— START Information given —

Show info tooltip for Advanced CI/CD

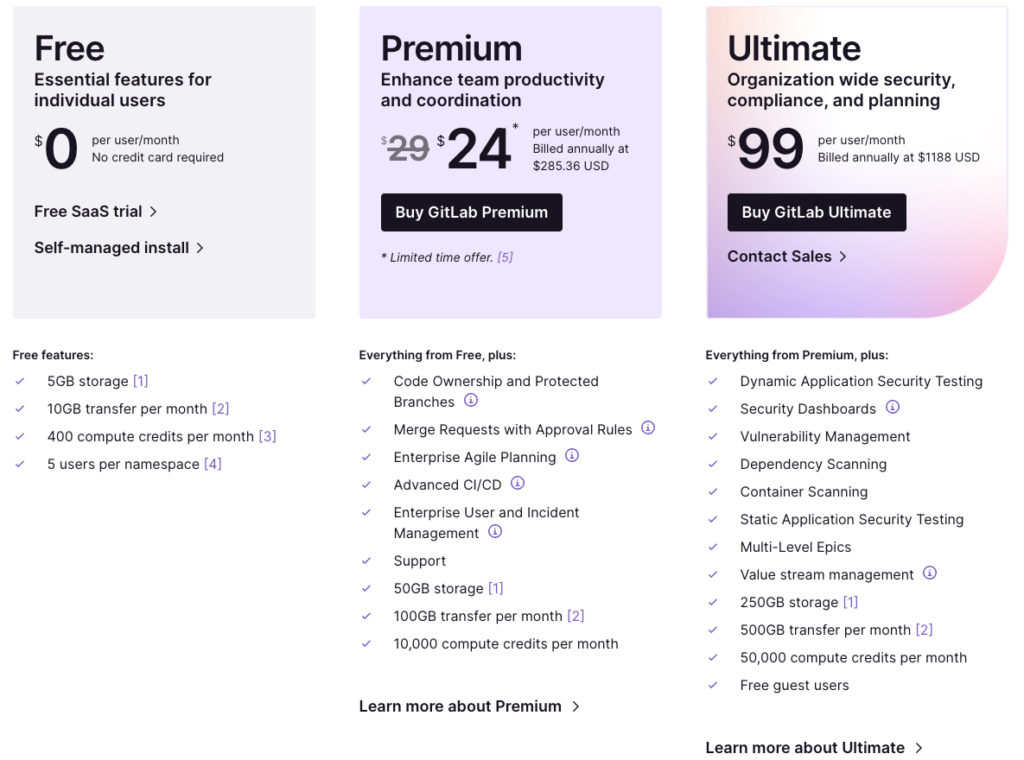point(517,483)
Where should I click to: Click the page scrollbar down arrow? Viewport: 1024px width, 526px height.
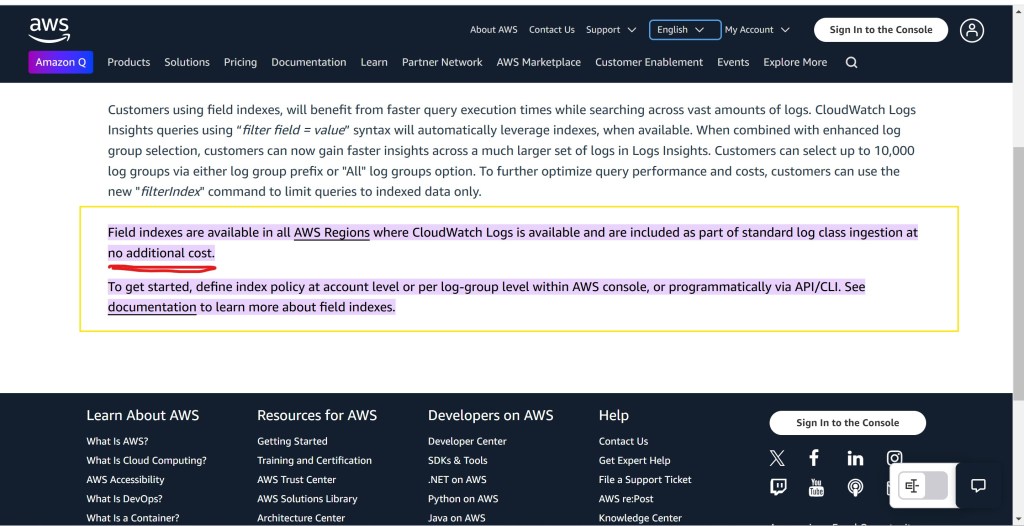(1017, 518)
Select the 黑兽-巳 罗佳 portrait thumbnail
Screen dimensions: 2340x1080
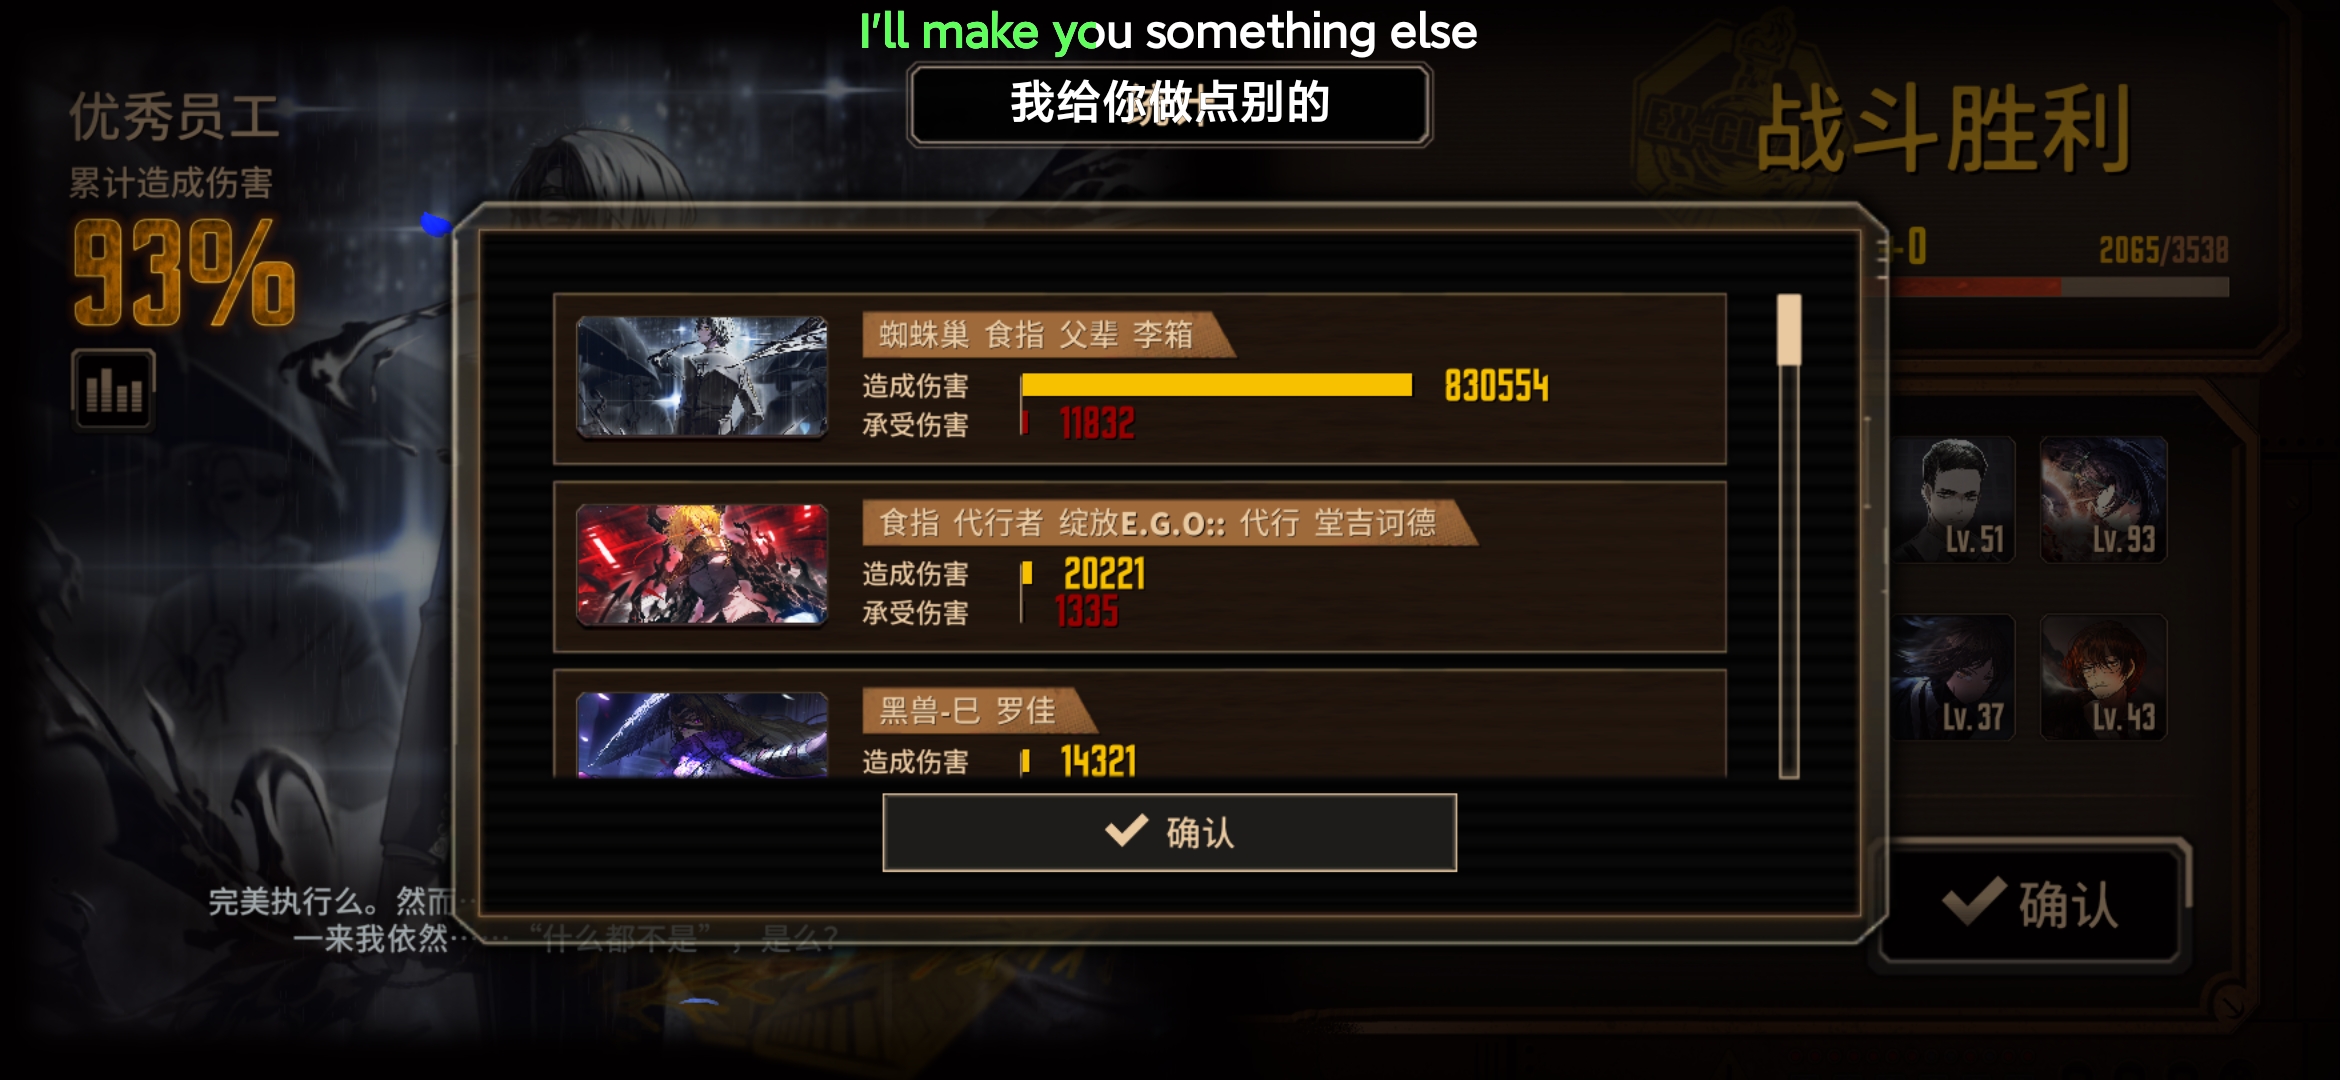[702, 735]
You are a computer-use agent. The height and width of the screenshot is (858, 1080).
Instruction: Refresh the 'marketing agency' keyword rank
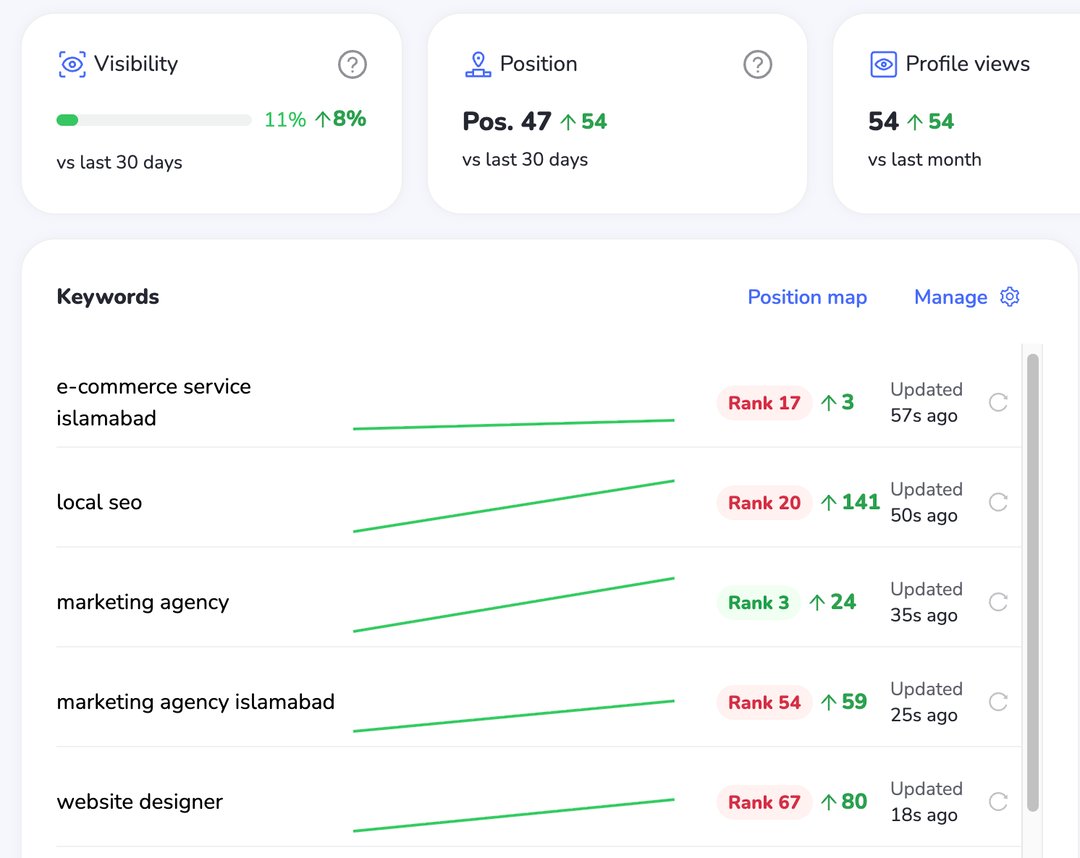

— END Information given —

Exercise instructions | Rewrite all the items above with "tooltip" swapped for "popover" and every other word kept the same. Leave the pictures out.

Full output |
Show info popover for Advanced CI/CD

point(517,483)
Where should I click to: Click the page scrollbar down arrow? Viewport: 1024px width, 526px height.
(1017, 518)
Select the 黑兽-巳 罗佳 portrait thumbnail
Screen dimensions: 2340x1080
[702, 735]
You are a computer-use agent. The height and width of the screenshot is (858, 1080).
Instruction: Refresh the 'marketing agency' keyword rank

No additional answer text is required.